Con Daniel Berzosa intenté, en su momento, cuando se emitió la sentencia en primera instancia, publicar este artículo en Bélgica, sin ningún éxito.

 DANIEL BERZOSA / TERESA FREIXES /

            Le tribunal de première instance néerlandophone de Bruxelles a récemment rejeté l’exécution du mandat européen d’arrestation et de détention émise par la Cour suprême de l’Espagne (sa plus haute juridiction) contre le citoyen espagnol et européen Lluís Puig Gordi, ce qui constitue une violation de la législation de l’Union européenne, un affront à la justice et à la démocratie espagnoles et une attaque contre la construction de l’Espace européen de liberté, de sécurité et de justice.

 C’est une décision juridiquement insoutenable et politiquement très grave en raison du caractère répétitif de prise décision desdits tribunaux belges.  Non seulement pour le Royaume d’Espagne, mais surtout pour l’Union européenne.

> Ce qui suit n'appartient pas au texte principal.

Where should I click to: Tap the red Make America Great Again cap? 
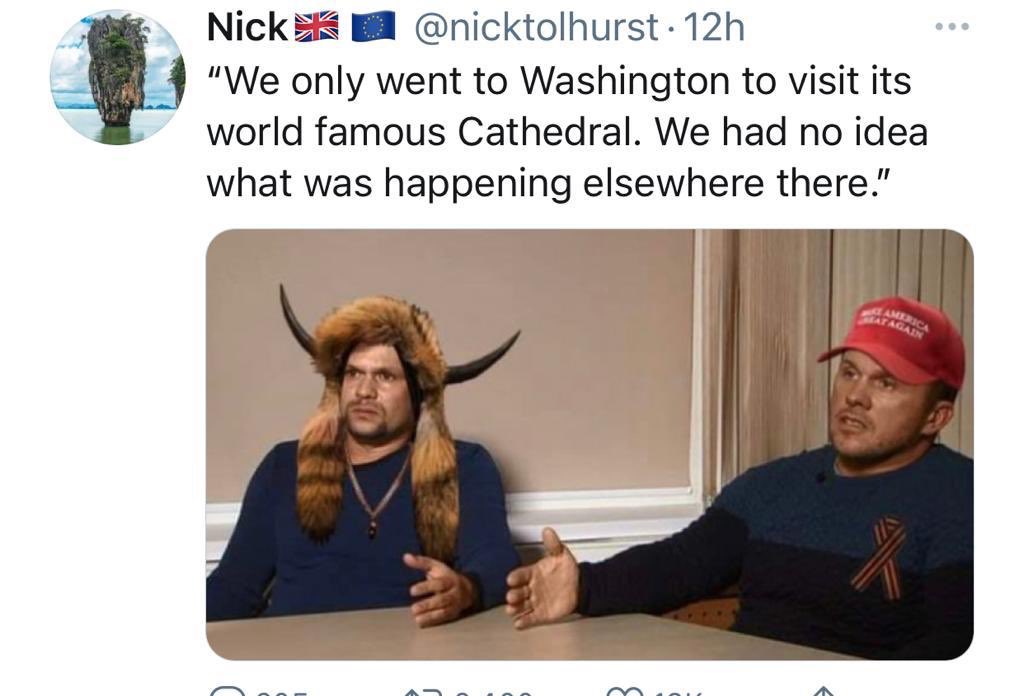(x=896, y=343)
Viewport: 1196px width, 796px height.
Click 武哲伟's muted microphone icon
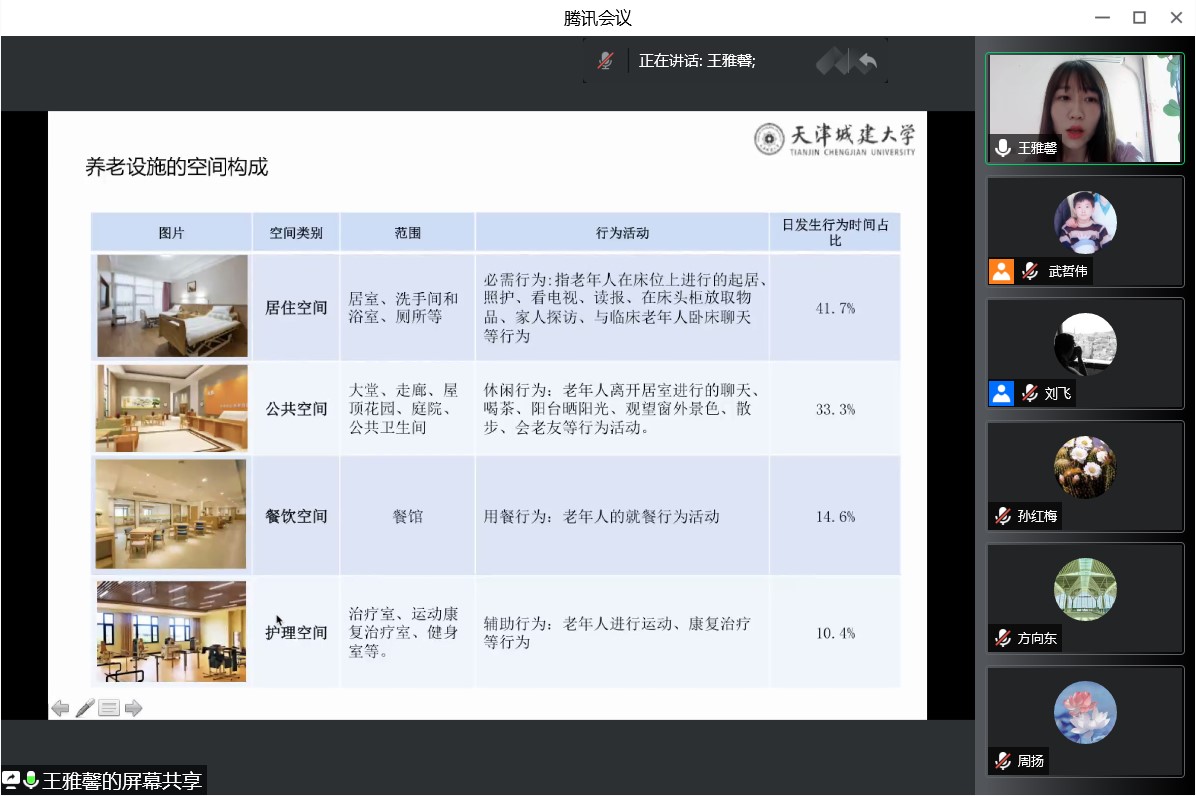tap(1029, 271)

 Un État qui reçoit un mandat d’arrêt européen ne peut pas revoir l’interprétation du tribunal de l’État qui le délivre conformément à son droit procédural car c’est contraire aux principes de reconnaissance mutuelle et de confiance.  Le législateur espagnol a accepté ces principes dans la «loi 3/2003, du 14 mars, sur le mandat européen d’arrestation et de détention avec honnêteté et précision: «L’application du principe de reconnaissance mutuelle détermine qu’une fois que le mandat européen est reçu par l’autorité judiciaire compétente pour son exécution, la procédure s’enclenche pratiquement automatiquement, sans que l’autorité judiciaire qui doit exécuter l’ordonnance procède à un nouvel examen de la demande pour vérifier sa conformité vis-à-vis de son ordre juridique interne».  Par conséquent, ledit principe de reconnaissance mutuelle a été ainsi réglementé dans le fondement de la norme nationale et est appliqué par les juges espagnols avec le même esprit consciencieux et le même respect.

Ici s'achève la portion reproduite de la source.